When purchasing a home most buyers only distinguish between freehold and condominium. This normally doesn’t pose a problem because 98% of land ownership is held in one of these 2 forms. Some buyers will take title to their new home as leasehold or as a co-operative without knowing the facts and this could spell disaster down the road.
Under leasehold ownership you typically take full ownership of the building, but are only leasing the land. This may sound like a trailer park model but it holds true for large single family homes in some neighbourhoods. Often the land belongs to the Crown and because of the zoning they have never sold it to the private sector. The leases come with a monthly payment for use of the land and can extend for 25 to 100 years. There is little risk associated with government land leases, but be wary of private leases. You wouldn’t want to be evicted from your home because the land owner refuses to renew your lease.
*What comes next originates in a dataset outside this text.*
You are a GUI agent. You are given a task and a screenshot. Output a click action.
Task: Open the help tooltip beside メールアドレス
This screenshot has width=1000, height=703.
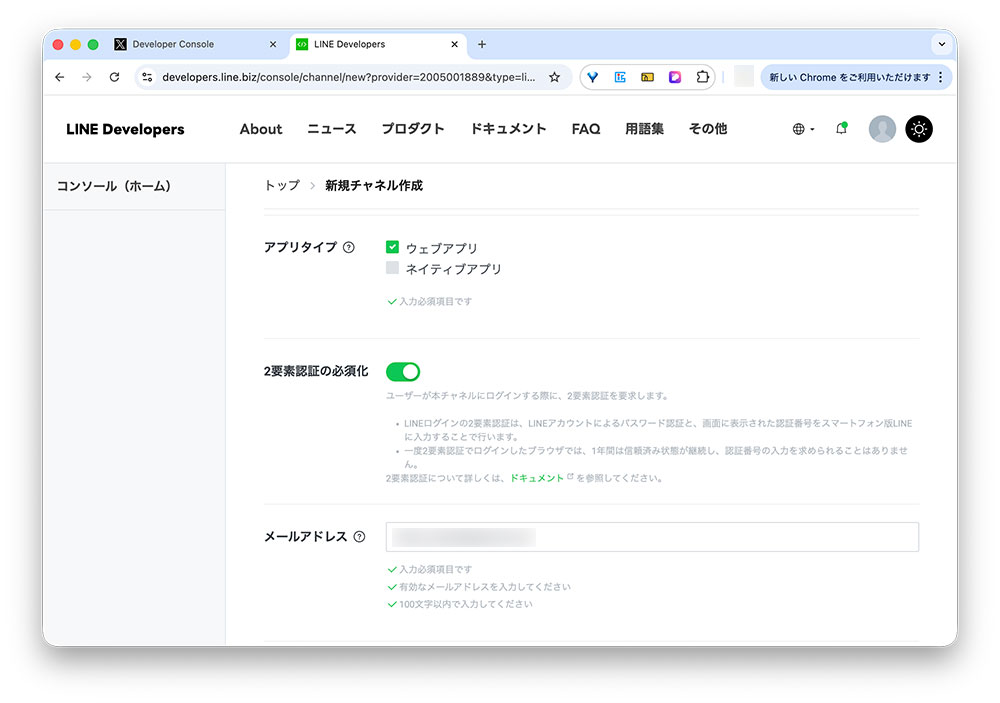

The other misunderstood form of ownership is co-operative. Under a co-operative model an owner owns a fraction of the entire complex and not their specific unit. Of course the right to occupy and enter your unit is restricted to only you. The big difference here is your reliance on the other owners to make their mortgage, shared fees and even utility payments. Should one of the owners become insolvent and fall behind on their obligations then any creditor will take action against the entire complex. You could be held liable for a fraction of a neighbour’s mortgage or property tax arrears.
Mortgage lenders are cautious about lending on leasehold and co-operative units. They are considered to be riskier forms of collateral and you bank will require a risk premium. This premium usually comes in the form of a larger downpayment but it might also mean a higher mortgage rate.
Make sure you know the facts about your next property. It’s important to know the risks and the benefits before committing yourself to ownership.